Data entries
____
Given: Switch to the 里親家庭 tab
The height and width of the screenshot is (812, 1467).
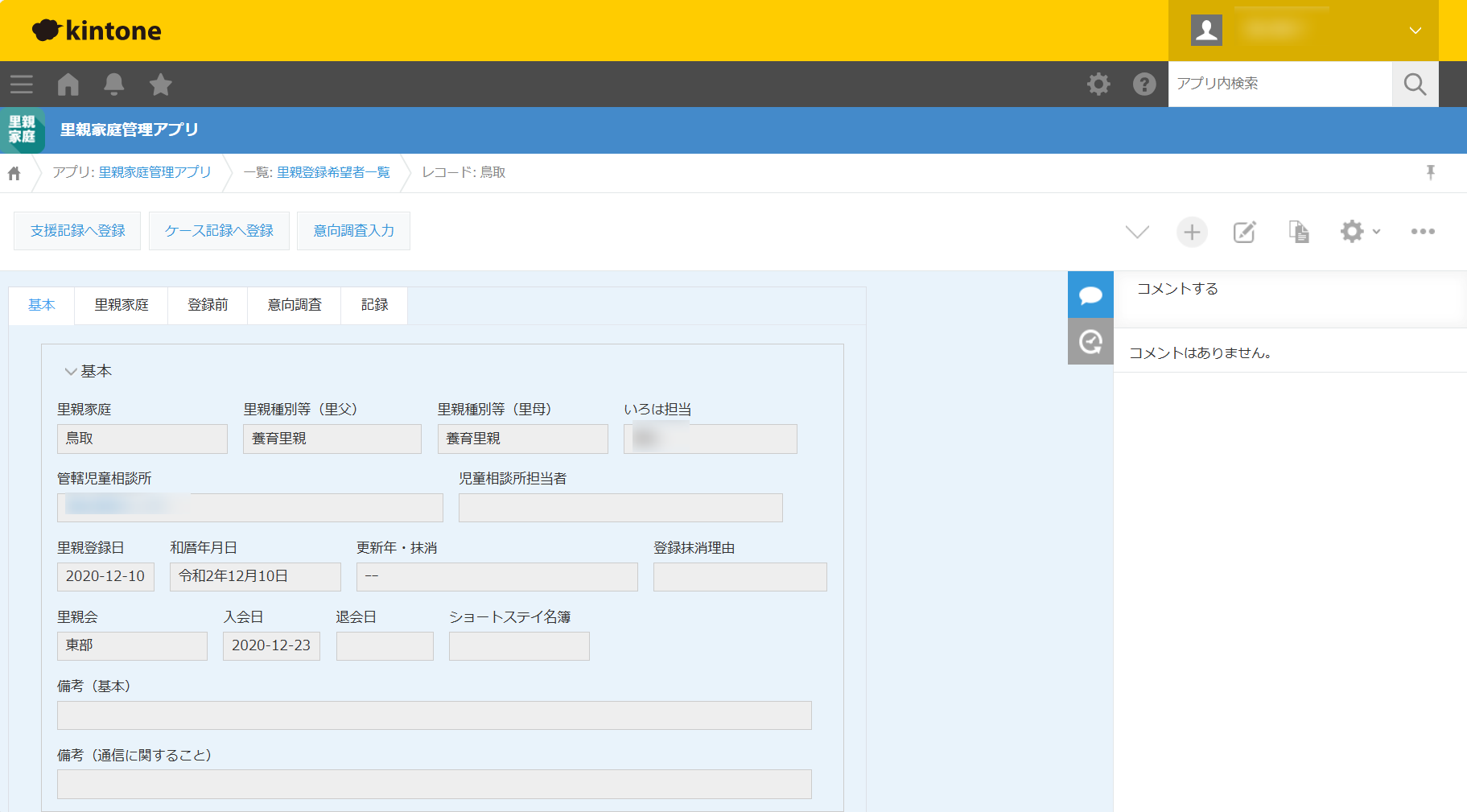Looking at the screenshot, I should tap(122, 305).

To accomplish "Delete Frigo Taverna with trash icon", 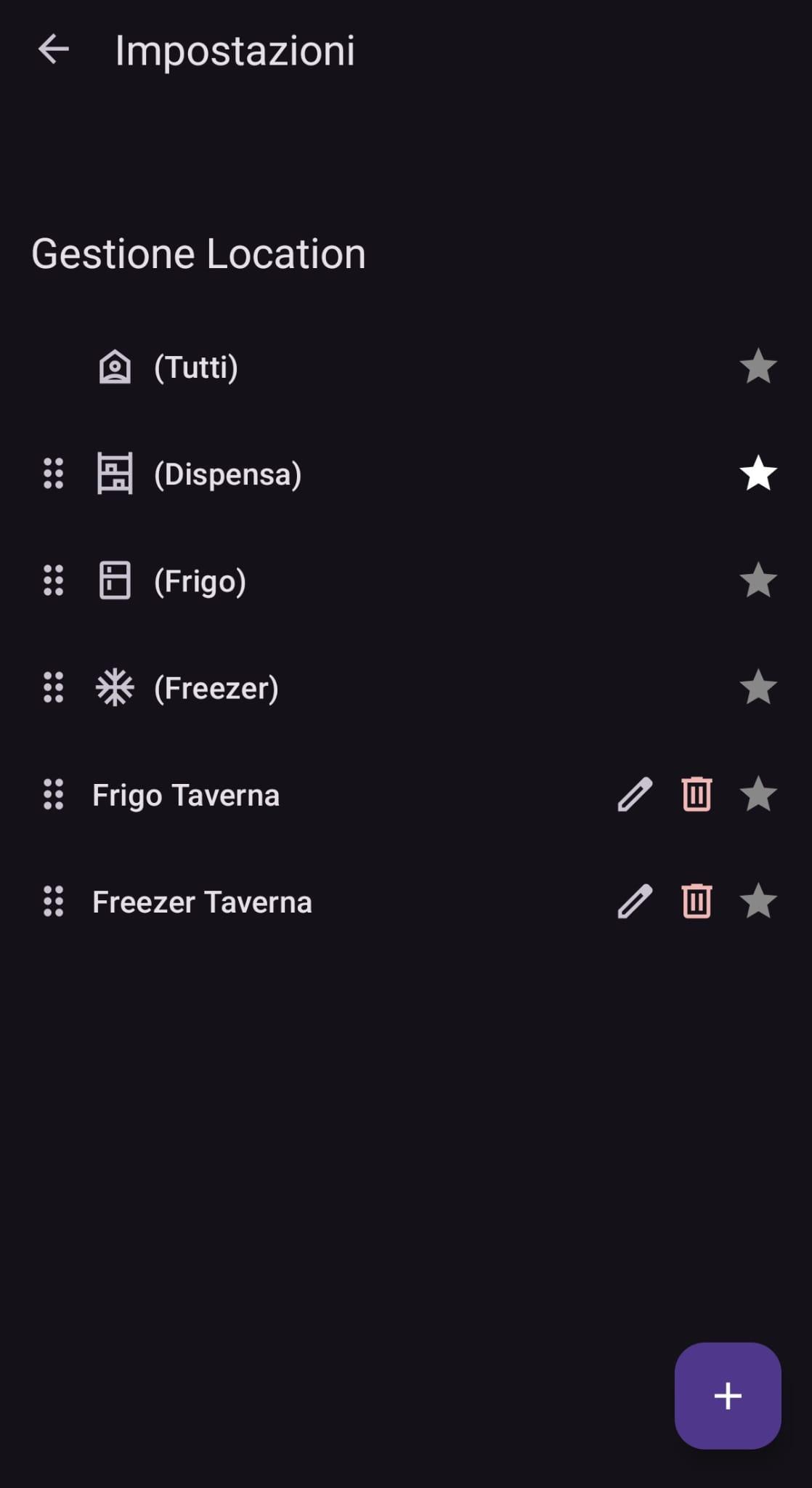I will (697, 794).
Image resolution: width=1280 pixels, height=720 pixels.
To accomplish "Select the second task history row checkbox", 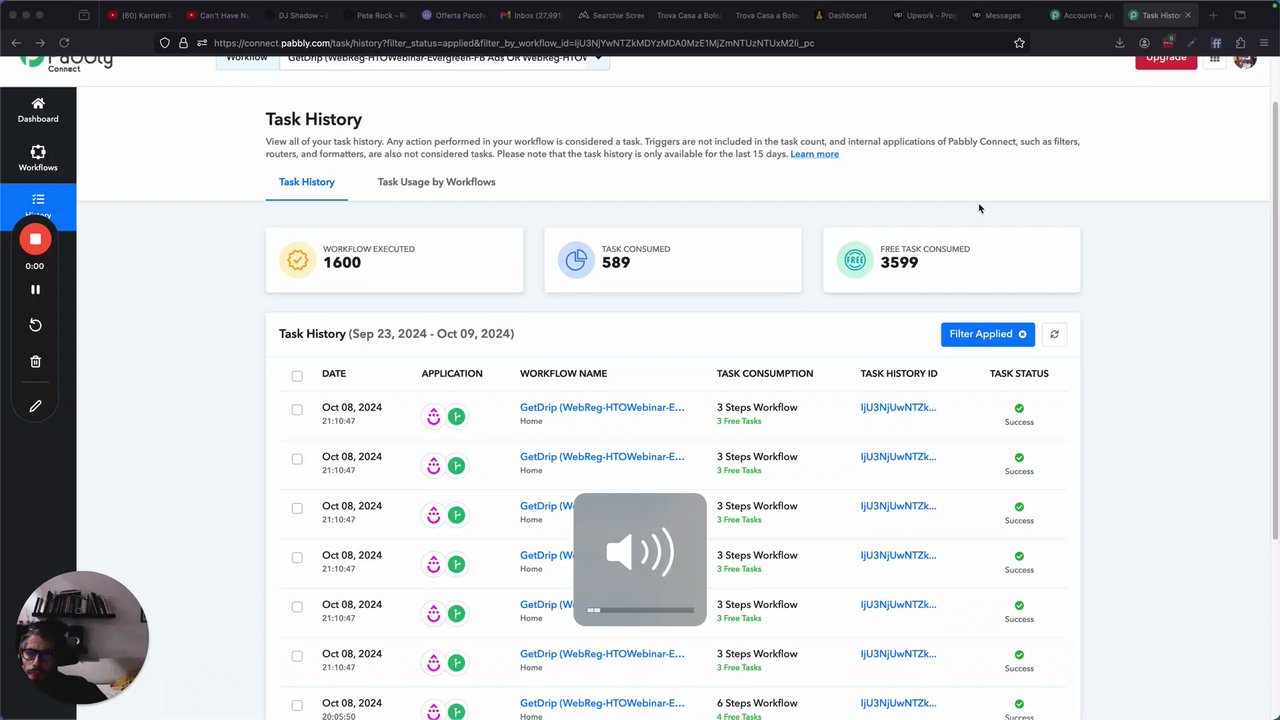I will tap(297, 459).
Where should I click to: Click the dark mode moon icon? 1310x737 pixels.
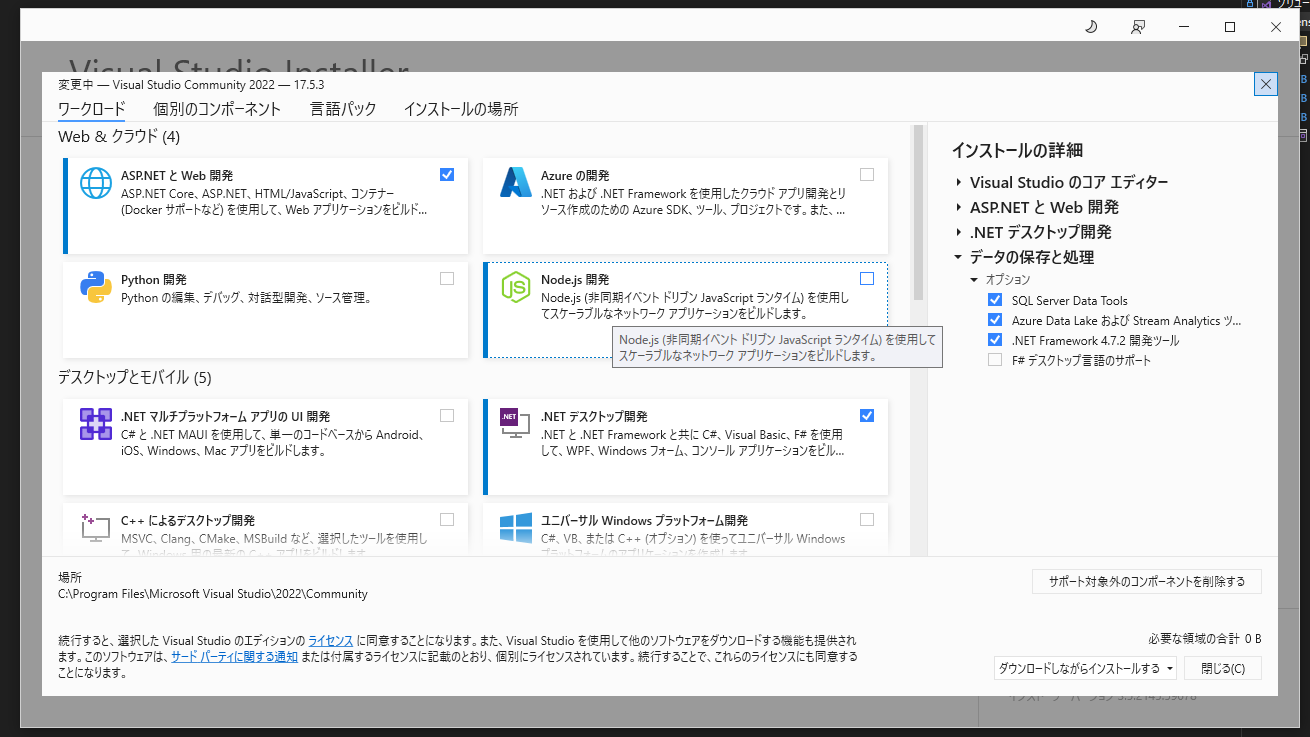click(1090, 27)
____
→ **Problem statement**: With the pictures left out, copy exactly the lines from the line holding "Where should I" through the final line of the records, including both.

→ **Task answer**:
Where should I click to: Click the dark mode moon icon? 1310x737 pixels.
click(1090, 27)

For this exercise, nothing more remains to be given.